It is always exciting to see
stories in the media on topics that are of interest, even if the stories are
not exactly positive. It means that the
shining light of public scrutiny approach to Quality is at work.
This story was first
reported by a news affiliate in Columbus Ohio and was then widely communicated
by Robert Michel in the Dark Daily [http://www.darkdaily.com/ebriefings#axzz23SJDJout]. It brings light
to a prominent academic centre in the United States that has run into
difficulties because they apparently “inadvertently” referred proficiency
testing samples to another laboratory.
Before going on, let me say
that Dark Daily is one of the most valuable medical laboratory Quality oriented
sites on the web. It is highly
informative and a must read.
The story does not give a
lot of details, so I will describe the following discussion based on my own
experiences rather than on the specifics of what did or did not happen in Ohio.
First of all let me start
with the following bold statement.
Laboratorians as a collective have always shown an ambivalent attitude
towards Quality Control, and Quality Assessment. We know that QC and QA are critical
components of ensuring confidence in laboratory performance, but that is pretty
much tempered by an overwhelming libertarian nature that resents intrusions
into our professionalism. We may do QC
and QA but we don’t like it.
Many laboratorians have a
flexible approach to demonstrating laboratory Quality Given a choice, many
laboratories take the approach that the best Proficiency Testing program is the
cheapest with the least number of samples and the most simplistic of
challenges. Others (I suspect and trust
as not many) unfortunately go one step further taking it as far as they can
through gaming and cutting corners. You
might call it being deceptive or maybe even dishonest.

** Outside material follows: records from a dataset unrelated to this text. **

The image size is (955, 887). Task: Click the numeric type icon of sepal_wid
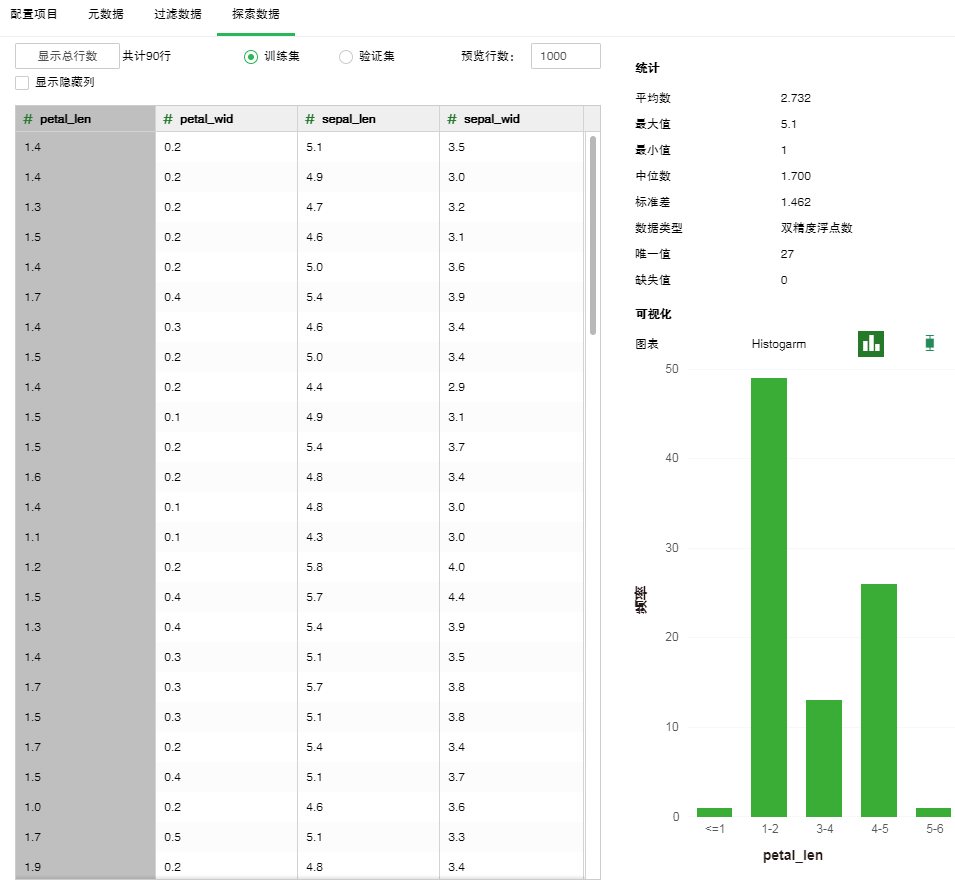[x=452, y=119]
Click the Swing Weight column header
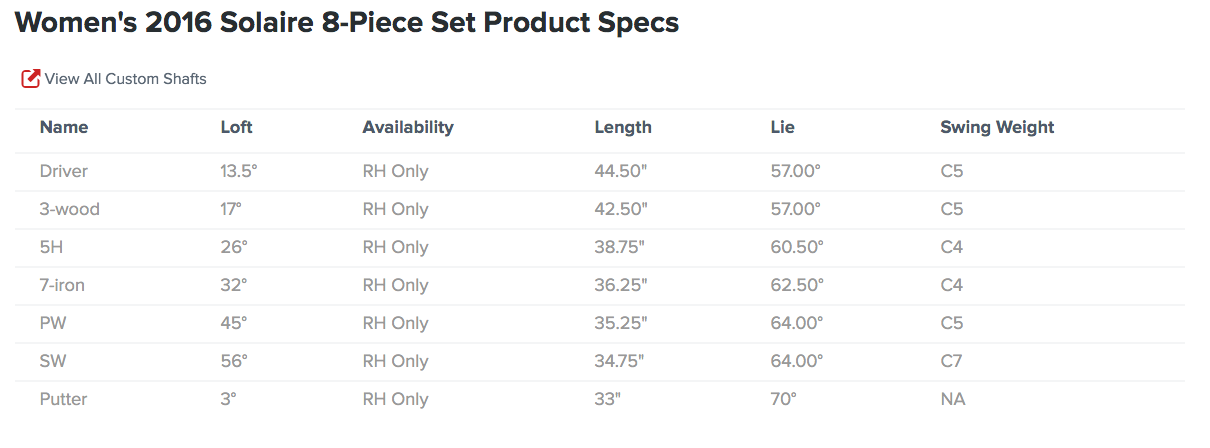Viewport: 1210px width, 448px height. (x=997, y=127)
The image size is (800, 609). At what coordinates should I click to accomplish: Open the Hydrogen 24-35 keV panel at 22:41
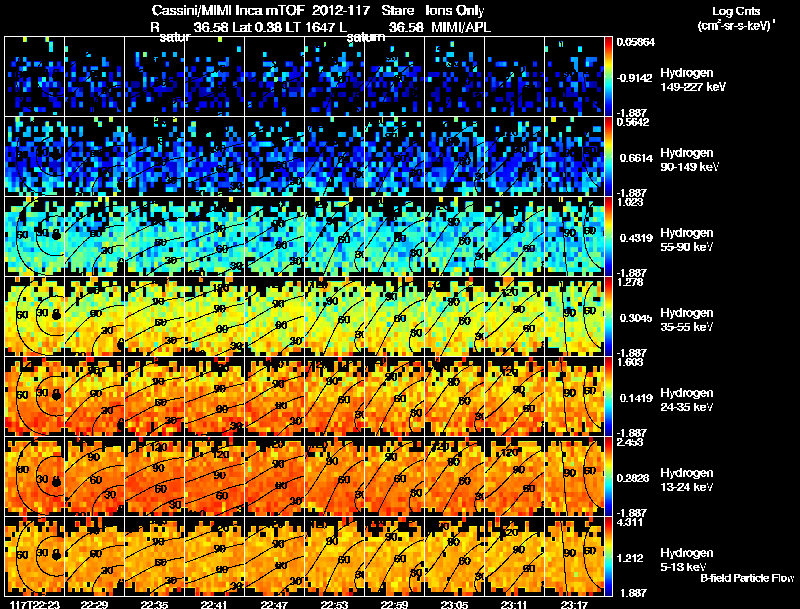214,396
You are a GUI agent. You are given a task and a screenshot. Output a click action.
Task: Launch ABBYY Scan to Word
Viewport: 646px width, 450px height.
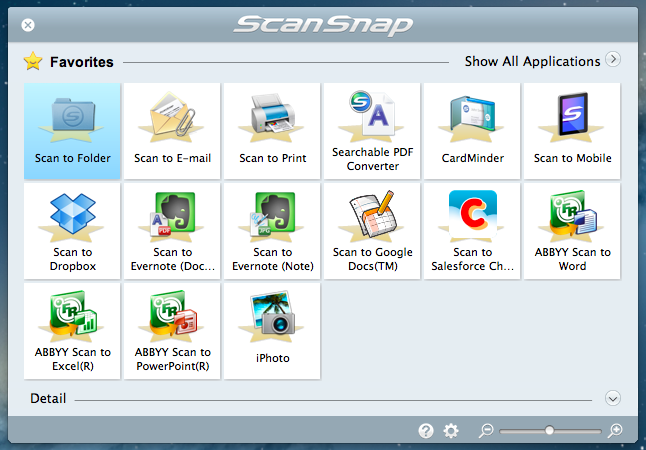click(572, 230)
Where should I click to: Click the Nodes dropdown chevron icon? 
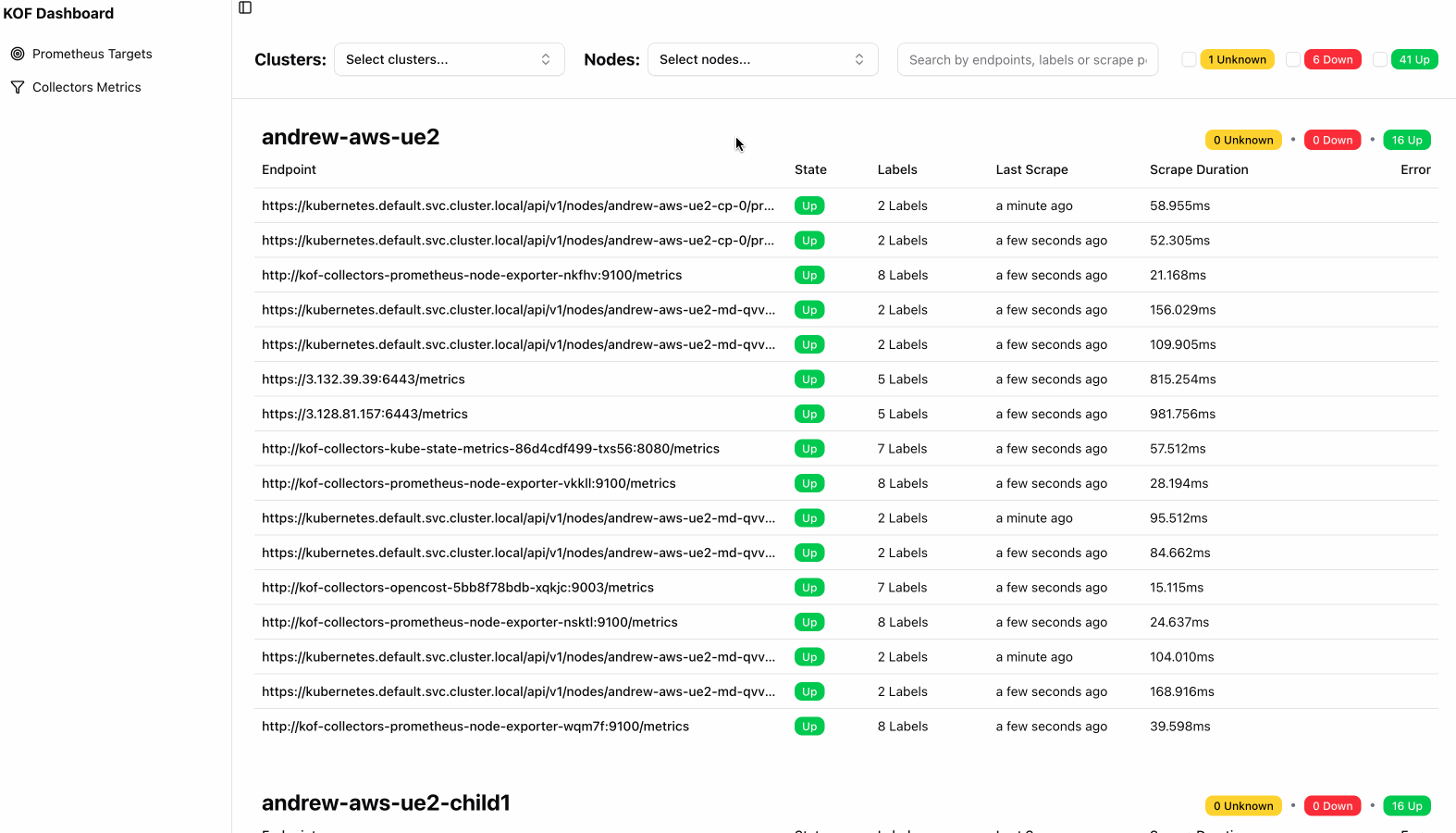[859, 59]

In the “olden days” we used
to regularly have laboratories that would send samples to reference
laboratories for testing and then report the results as their own. Even today, we have laboratories that don’t
fill in forms, don’t adhere to deadlines, and quibble over ambiguities that
they uniquely envision, and then gripe and complain. It’s pretty much a “get out of our hair:”
approach. So with this as background, I
can understand why officials at CMS would take a dim view towards finding
laboratories that apparently are referring samples to other laboratories.
In defense of the
laboratory, I will point out that many academic centres have huge numbers of
samples received every day, often reaching into the millions per year. And life has become more complicated these
days with organizations relying on transporting samples into specific regional
centres rather than doing testing locally. So if a laboratory sends a sample or
two to a place it was not supposed to,
the error rate would be pretty low (six sigma metric >5.5).

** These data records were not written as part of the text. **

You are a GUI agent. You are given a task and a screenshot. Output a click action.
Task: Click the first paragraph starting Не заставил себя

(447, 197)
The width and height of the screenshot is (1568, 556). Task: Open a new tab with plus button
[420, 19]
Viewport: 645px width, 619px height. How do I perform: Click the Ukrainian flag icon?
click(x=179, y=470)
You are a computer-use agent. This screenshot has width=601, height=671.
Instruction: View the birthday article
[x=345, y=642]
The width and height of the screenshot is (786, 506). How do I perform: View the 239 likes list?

But if they sent the sample
to another laboratory, and then also reported the other laboratory’s results as
their own, that is a big problem.
It is possible that there is
another issue here; one where there is an absence of appropriate reporting
choices. The laboratory may be stuck
with a form that they cannot fill in without creating another problem.
In our program we do have
laboratories that receive our package of samples, which may contain challenges
for certain tests that they would normally perform. With
CMPT our challenge menu is set annually and the package may include certain
tests that are not normally performed by the laboratory. For example they may do clinical
bacteriology, but ship enteric samples (feces) to another laboratory. They may do bacterial identification, but not
susceptibility testing. In those
situations we cannot customize the packages, but we do not expect them to
perform tests that they would normally not perform.
We have a number of
solutions. The laboratory can complete
and submit their report with the designation “SNNP” meaning “sample
not normally processed”, which once confirmed results in an automatic
“ungraded” sample.
If they would normally do only
a preliminary investigation and then send to another laboratory for completion,
we make it clear that they provide us with the preliminary information that
they generate and report that they would send it on. Clear instruction is given
that they should not send the sample onward.

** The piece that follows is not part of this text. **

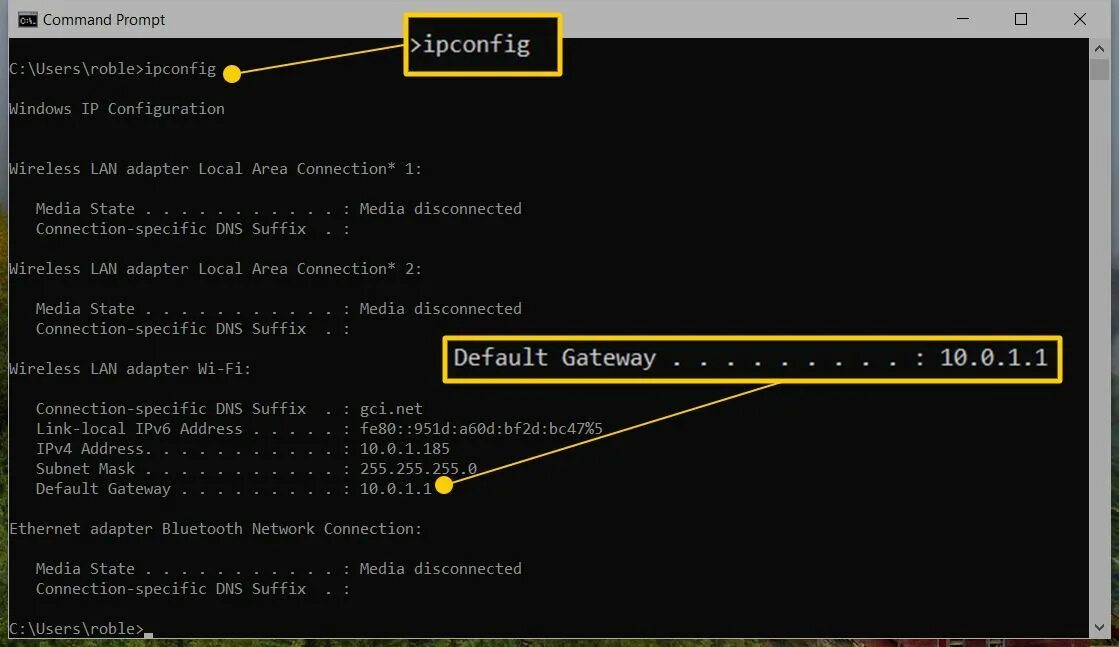Click the Windows IP Configuration heading line
This screenshot has height=647, width=1119.
click(116, 109)
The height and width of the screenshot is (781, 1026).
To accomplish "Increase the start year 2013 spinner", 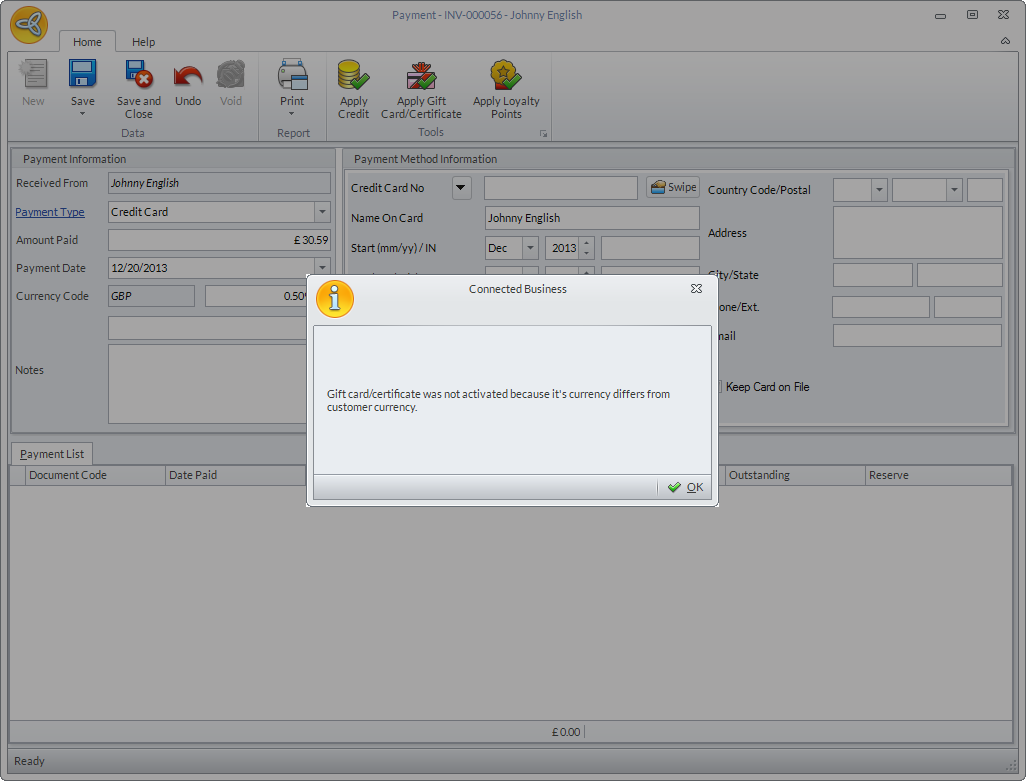I will pyautogui.click(x=587, y=243).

If they want to perform the
challenge on an educational, self-interest, but not reported basis, they can
also do that, with the result remaining as “ungraded”.
Maybe these were options
that the laboratory in Ohio did not have.
So at this point we don’t
know if Dark Daily is reporting a problematic-shipping issue, or a
caught-in-deception issue. I hope for
one and fear the other.
I will follow Dark Daily to
see how the story unfolds.
I'm a laboratorian and I resent your comments that we don't care about quality control or quality assurance. You're correct in that some activities we are required to perform are meaningless, but most of them are done for a purpose. The quality depends on the laboratory's leaders! The leaders must hire good people and ensure their training and competency.
ReplyDeleteI agree totally. Quality depends on the laboratory leaders and the laboratory culture they foster. Trained and competent workers working in laboratories that recognize the criticality of quality do not take short cuts or rob themselves of opportunities.